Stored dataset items
==============================

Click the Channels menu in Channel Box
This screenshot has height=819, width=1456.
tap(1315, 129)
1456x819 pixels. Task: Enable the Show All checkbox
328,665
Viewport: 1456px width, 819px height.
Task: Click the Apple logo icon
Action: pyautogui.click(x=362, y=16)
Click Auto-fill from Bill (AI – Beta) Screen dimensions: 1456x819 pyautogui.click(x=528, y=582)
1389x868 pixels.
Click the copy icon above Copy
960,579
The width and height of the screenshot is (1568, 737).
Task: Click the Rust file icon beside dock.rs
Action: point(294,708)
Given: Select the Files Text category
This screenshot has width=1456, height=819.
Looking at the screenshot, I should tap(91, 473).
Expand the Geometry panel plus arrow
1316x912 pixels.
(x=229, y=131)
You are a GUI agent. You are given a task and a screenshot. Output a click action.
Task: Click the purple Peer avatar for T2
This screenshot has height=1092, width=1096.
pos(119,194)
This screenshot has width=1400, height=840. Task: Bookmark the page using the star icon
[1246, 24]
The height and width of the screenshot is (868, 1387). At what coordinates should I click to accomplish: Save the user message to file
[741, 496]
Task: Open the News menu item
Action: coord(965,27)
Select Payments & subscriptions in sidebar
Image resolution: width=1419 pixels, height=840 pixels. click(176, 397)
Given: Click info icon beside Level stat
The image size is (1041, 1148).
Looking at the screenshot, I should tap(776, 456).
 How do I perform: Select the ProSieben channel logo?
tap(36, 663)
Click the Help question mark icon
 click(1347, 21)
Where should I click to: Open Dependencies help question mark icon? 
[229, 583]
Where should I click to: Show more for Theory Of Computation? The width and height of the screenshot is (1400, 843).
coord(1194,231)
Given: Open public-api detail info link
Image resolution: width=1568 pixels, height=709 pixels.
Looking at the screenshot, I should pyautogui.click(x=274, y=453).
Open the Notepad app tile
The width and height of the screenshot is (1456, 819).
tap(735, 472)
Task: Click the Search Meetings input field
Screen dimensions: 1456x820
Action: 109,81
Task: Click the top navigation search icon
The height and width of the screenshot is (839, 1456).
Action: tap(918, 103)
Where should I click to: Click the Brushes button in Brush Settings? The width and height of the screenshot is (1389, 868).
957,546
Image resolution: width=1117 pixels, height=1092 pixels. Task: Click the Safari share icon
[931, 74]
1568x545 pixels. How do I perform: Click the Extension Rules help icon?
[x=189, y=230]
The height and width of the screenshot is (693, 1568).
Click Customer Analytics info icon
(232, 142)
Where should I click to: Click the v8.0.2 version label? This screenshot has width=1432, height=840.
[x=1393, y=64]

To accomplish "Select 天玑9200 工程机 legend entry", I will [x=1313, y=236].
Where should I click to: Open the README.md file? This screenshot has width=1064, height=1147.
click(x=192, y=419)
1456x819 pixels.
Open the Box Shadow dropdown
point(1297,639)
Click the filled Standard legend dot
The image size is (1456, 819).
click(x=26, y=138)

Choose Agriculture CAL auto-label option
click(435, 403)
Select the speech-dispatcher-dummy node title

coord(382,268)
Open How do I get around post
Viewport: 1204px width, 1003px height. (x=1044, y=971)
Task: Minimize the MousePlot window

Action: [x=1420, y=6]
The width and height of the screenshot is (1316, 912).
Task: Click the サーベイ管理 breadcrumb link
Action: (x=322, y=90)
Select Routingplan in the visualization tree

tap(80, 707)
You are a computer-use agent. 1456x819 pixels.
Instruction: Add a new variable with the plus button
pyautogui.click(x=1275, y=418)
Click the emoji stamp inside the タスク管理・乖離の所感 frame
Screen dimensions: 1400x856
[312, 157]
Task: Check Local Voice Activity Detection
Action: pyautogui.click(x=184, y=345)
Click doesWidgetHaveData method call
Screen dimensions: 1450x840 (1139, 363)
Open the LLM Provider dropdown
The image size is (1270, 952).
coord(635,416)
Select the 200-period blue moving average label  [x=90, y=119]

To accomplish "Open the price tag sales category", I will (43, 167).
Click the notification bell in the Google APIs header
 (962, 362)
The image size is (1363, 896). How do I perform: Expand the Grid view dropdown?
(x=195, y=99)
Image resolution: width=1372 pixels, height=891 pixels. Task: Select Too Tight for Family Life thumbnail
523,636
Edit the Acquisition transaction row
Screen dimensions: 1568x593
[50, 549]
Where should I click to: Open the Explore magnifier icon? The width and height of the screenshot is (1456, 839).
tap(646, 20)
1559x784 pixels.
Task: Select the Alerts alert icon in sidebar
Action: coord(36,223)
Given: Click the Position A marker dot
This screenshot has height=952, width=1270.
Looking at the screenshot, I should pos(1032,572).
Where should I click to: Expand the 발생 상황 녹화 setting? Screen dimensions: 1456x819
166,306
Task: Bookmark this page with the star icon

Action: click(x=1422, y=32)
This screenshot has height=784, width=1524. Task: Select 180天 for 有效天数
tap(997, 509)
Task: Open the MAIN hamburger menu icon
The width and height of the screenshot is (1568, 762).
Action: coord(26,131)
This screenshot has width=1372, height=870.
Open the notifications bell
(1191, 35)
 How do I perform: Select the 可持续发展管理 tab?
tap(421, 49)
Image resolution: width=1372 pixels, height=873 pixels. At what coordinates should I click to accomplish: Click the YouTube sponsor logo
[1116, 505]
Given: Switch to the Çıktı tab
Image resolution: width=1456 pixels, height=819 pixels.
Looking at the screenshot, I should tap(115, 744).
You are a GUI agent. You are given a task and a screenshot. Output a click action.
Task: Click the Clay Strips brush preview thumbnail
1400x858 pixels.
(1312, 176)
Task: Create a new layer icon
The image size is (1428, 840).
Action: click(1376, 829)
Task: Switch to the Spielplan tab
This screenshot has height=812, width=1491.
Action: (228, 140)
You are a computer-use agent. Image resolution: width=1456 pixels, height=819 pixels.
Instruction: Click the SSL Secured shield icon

==============================

ABOUT THIS EXERCISE:
Copy each line from the entries above that has the word "computer" in it.

YOUR SOLUTION:
You are a computer-use agent. 1456x819 pixels.
You are a computer-use agent. Image resolution: width=1456 pixels, height=819 pixels.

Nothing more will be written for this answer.